## TEXT TO READ
○ ○ ○ ○

MELBOURNE, Jan 23 (Reuters) - Six months into the job of running a Chinese-owned, Australian-run global mining company, Andrew Michelmore knew he had won the confidence of his major shareholder, state-owned China Minmetals Corp.
MMG Ltd had shown it could generate cash for its new owner, even in the depths of the global financial crisis, and Minmetals’ president Zhou Zhongshu spoke to Michelmore, a 60-year-old mining veteran, at a meeting in Beijing with another Chinese board member.
“Mr Zhou told me face-to-face he trusted me,” Michelmore said in an interview in his spacious glossy white office adorned with little but an abstract painting and a Russian nesting doll set.
MMG, a $2.3 billion copper, zinc and lead producer with mines in Australia, Laos and the Democratic Republic of Congo, was picked up by Minmetals when it bought most of the assets of base metals miner OZ Minerals’ in 2009.
The purchase was part of a state-mandated plan for key Chinese resources companies such as Chinalco, CNOOC, and Zijin Mining, to expand offshore, but unlike other Chinese companies, Minmetals kept its newly acquired Australian management team.
Listed in Hong Kong, run by Australians out of Melbourne and with a mixed Chinese and Australian board, including three independent directors, MMG has a remit to grow.
Its structure is seen as a likely template for Chinese companies looking to become multinationals, following disastrous results with offshore investments where Chinese managers have taken over.

○ ○ ○ ○

## DATASET RECORDS
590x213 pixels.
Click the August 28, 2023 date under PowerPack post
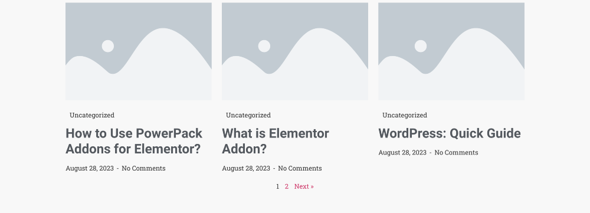[x=90, y=168]
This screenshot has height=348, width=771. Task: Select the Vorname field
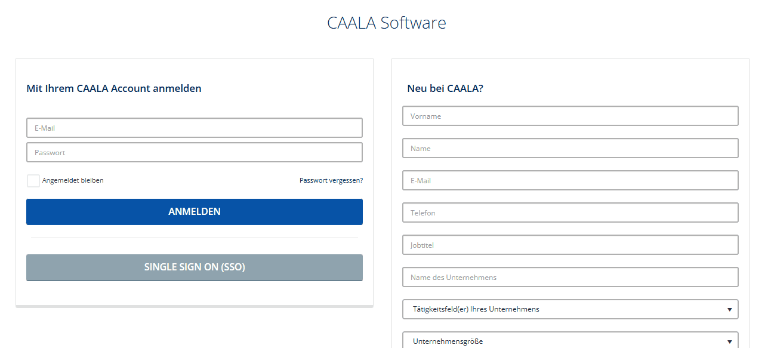coord(570,116)
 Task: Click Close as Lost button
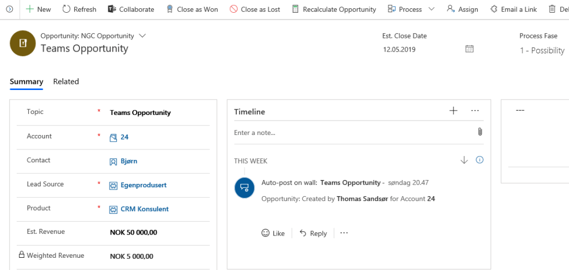pos(255,9)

○ ○ ○ ○

## EXERCISE GOAL
According to the article on MMG above, in which countries does MMG have mines?

## CORRECT ANSWER
Australia, Laos and the Democratic Republic of Congo.